◆ PROMPT
Produce the listing below again, exactly as shown.

◆ SUPPLIED MATERIAL
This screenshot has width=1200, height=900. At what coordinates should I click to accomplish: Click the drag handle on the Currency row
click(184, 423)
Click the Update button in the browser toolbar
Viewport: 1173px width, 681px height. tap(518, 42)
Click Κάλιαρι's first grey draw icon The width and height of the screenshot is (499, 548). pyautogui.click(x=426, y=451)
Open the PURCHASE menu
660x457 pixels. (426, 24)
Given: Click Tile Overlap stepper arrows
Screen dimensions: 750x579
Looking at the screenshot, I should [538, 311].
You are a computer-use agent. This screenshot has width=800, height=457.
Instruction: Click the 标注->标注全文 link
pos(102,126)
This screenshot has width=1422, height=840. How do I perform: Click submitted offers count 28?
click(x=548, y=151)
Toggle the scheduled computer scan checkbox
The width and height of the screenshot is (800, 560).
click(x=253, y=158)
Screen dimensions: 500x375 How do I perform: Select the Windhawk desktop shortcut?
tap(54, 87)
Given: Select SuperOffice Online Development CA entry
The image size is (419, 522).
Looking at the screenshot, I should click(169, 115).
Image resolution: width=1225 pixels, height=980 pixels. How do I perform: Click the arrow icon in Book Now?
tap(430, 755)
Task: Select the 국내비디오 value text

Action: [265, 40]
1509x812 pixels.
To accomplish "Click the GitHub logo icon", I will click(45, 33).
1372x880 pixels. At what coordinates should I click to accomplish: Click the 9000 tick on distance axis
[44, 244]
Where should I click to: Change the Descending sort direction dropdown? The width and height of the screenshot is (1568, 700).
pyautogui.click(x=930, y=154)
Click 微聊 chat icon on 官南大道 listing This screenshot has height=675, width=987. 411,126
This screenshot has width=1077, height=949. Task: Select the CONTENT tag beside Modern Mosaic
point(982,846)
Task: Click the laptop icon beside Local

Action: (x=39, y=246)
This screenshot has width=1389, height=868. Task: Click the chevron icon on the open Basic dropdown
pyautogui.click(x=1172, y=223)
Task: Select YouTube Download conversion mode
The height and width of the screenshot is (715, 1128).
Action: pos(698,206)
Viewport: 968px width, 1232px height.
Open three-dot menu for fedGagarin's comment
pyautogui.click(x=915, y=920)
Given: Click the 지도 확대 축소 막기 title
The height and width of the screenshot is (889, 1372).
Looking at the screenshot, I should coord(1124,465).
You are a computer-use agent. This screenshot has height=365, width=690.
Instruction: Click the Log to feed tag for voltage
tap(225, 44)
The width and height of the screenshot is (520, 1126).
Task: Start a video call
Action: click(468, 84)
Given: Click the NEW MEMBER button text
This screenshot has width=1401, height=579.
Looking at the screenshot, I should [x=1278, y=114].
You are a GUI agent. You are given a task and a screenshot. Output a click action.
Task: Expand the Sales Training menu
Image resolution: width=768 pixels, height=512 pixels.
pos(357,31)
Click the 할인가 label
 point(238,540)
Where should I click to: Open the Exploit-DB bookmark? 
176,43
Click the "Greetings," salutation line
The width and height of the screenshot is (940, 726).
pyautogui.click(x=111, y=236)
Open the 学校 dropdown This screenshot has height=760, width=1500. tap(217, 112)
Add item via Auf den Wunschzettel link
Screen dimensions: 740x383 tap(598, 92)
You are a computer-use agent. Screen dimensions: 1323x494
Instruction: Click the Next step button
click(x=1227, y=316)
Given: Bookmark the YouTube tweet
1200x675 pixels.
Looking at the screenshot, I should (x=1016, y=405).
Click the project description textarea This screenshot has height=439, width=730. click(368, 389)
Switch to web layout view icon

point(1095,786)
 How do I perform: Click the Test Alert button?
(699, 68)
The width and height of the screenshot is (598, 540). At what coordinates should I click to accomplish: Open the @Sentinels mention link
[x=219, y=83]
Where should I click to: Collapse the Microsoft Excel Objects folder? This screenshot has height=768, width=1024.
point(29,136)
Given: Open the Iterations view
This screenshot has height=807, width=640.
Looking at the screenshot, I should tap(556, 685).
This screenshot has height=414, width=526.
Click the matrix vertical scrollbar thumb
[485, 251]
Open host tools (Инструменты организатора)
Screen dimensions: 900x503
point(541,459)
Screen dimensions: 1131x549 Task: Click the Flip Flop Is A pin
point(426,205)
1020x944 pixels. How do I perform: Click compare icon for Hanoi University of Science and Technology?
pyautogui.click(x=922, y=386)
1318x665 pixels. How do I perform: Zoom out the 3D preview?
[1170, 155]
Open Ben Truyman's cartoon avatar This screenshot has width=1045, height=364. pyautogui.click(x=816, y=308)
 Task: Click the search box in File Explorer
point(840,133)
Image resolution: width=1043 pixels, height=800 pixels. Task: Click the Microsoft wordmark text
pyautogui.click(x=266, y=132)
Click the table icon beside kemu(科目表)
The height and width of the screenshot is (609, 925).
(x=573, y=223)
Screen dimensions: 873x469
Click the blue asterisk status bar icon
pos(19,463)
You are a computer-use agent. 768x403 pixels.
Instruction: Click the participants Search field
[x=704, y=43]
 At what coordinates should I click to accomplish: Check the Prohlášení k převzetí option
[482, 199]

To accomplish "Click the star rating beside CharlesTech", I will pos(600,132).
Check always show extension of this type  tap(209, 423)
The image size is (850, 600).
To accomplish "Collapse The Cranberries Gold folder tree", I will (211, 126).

◆ WRITTEN RESPONSE
This screenshot has width=1200, height=900. At what coordinates should I click to accomplish: Click the drag handle on the Currency row
click(184, 423)
Click the Update button in the browser toolbar
Viewport: 1173px width, 681px height. tap(518, 42)
Click Κάλιαρι's first grey draw icon The width and height of the screenshot is (499, 548). pyautogui.click(x=426, y=451)
Open the PURCHASE menu
660x457 pixels. (426, 24)
Given: Click Tile Overlap stepper arrows
Screen dimensions: 750x579
Looking at the screenshot, I should [538, 311].
You are a computer-use agent. This screenshot has width=800, height=457.
Instruction: Click the 标注->标注全文 link
pos(102,126)
This screenshot has width=1422, height=840. How do I perform: Click submitted offers count 28?
click(x=548, y=151)
Toggle the scheduled computer scan checkbox
The width and height of the screenshot is (800, 560).
click(x=253, y=158)
Screen dimensions: 500x375 How do I perform: Select the Windhawk desktop shortcut?
tap(54, 87)
Given: Select SuperOffice Online Development CA entry
The image size is (419, 522).
Looking at the screenshot, I should click(169, 115).
Image resolution: width=1225 pixels, height=980 pixels. How do I perform: Click the arrow icon in Book Now?
tap(430, 755)
Task: Select the 국내비디오 value text

Action: [265, 40]
1509x812 pixels.
To accomplish "Click the GitHub logo icon", I will click(45, 33).
1372x880 pixels. At what coordinates should I click to accomplish: Click the 9000 tick on distance axis
[44, 244]
Where should I click to: Change the Descending sort direction dropdown? The width and height of the screenshot is (1568, 700).
pyautogui.click(x=930, y=154)
Click 微聊 chat icon on 官南大道 listing This screenshot has height=675, width=987. 411,126
This screenshot has width=1077, height=949. Task: Select the CONTENT tag beside Modern Mosaic
point(982,846)
Task: Click the laptop icon beside Local

Action: (x=39, y=246)
This screenshot has width=1389, height=868. Task: Click the chevron icon on the open Basic dropdown
pyautogui.click(x=1172, y=223)
Task: Select YouTube Download conversion mode
The height and width of the screenshot is (715, 1128).
Action: pos(698,206)
Viewport: 968px width, 1232px height.
Open three-dot menu for fedGagarin's comment
pyautogui.click(x=915, y=920)
Given: Click the 지도 확대 축소 막기 title
The height and width of the screenshot is (889, 1372).
Looking at the screenshot, I should coord(1124,465).
You are a computer-use agent. This screenshot has height=365, width=690.
Instruction: Click the Log to feed tag for voltage
tap(225, 44)
The width and height of the screenshot is (520, 1126).
Task: Start a video call
Action: click(468, 84)
Given: Click the NEW MEMBER button text
This screenshot has width=1401, height=579.
Looking at the screenshot, I should [x=1278, y=114].
You are a GUI agent. You are given a task and a screenshot. Output a click action.
Task: Expand the Sales Training menu
Image resolution: width=768 pixels, height=512 pixels.
pos(357,31)
Click the 할인가 label
 point(238,540)
Where should I click to: Open the Exploit-DB bookmark? 
176,43
Click the "Greetings," salutation line
The width and height of the screenshot is (940, 726).
pyautogui.click(x=111, y=236)
Open the 学校 dropdown This screenshot has height=760, width=1500. tap(217, 112)
Add item via Auf den Wunschzettel link
Screen dimensions: 740x383 tap(598, 92)
You are a computer-use agent. Screen dimensions: 1323x494
Instruction: Click the Next step button
click(x=1227, y=316)
Given: Bookmark the YouTube tweet
1200x675 pixels.
Looking at the screenshot, I should (x=1016, y=405).
Click the project description textarea This screenshot has height=439, width=730. click(368, 389)
Switch to web layout view icon

point(1095,786)
 How do I perform: Click the Test Alert button?
(699, 68)
The width and height of the screenshot is (598, 540). At what coordinates should I click to accomplish: Open the @Sentinels mention link
[x=219, y=83]
Where should I click to: Collapse the Microsoft Excel Objects folder? This screenshot has height=768, width=1024.
point(29,136)
Given: Open the Iterations view
This screenshot has height=807, width=640.
Looking at the screenshot, I should tap(556, 685).
This screenshot has height=414, width=526.
Click the matrix vertical scrollbar thumb
[485, 251]
Open host tools (Инструменты организатора)
Screen dimensions: 900x503
point(541,459)
Screen dimensions: 1131x549 Task: Click the Flip Flop Is A pin
point(426,205)
1020x944 pixels. How do I perform: Click compare icon for Hanoi University of Science and Technology?
pyautogui.click(x=922, y=386)
1318x665 pixels. How do I perform: Zoom out the 3D preview?
[1170, 155]
Open Ben Truyman's cartoon avatar This screenshot has width=1045, height=364. pyautogui.click(x=816, y=308)
 Task: Click the search box in File Explorer
point(840,133)
Image resolution: width=1043 pixels, height=800 pixels. Task: Click the Microsoft wordmark text
pyautogui.click(x=266, y=132)
Click the table icon beside kemu(科目表)
The height and width of the screenshot is (609, 925).
(x=573, y=223)
Screen dimensions: 873x469
Click the blue asterisk status bar icon
pos(19,463)
You are a computer-use agent. 768x403 pixels.
Instruction: Click the participants Search field
[x=704, y=43]
 At what coordinates should I click to accomplish: Check the Prohlášení k převzetí option
[482, 199]

To accomplish "Click the star rating beside CharlesTech", I will pos(600,132).
Check always show extension of this type  tap(209, 423)
The image size is (850, 600).
To accomplish "Collapse The Cranberries Gold folder tree", I will (211, 126).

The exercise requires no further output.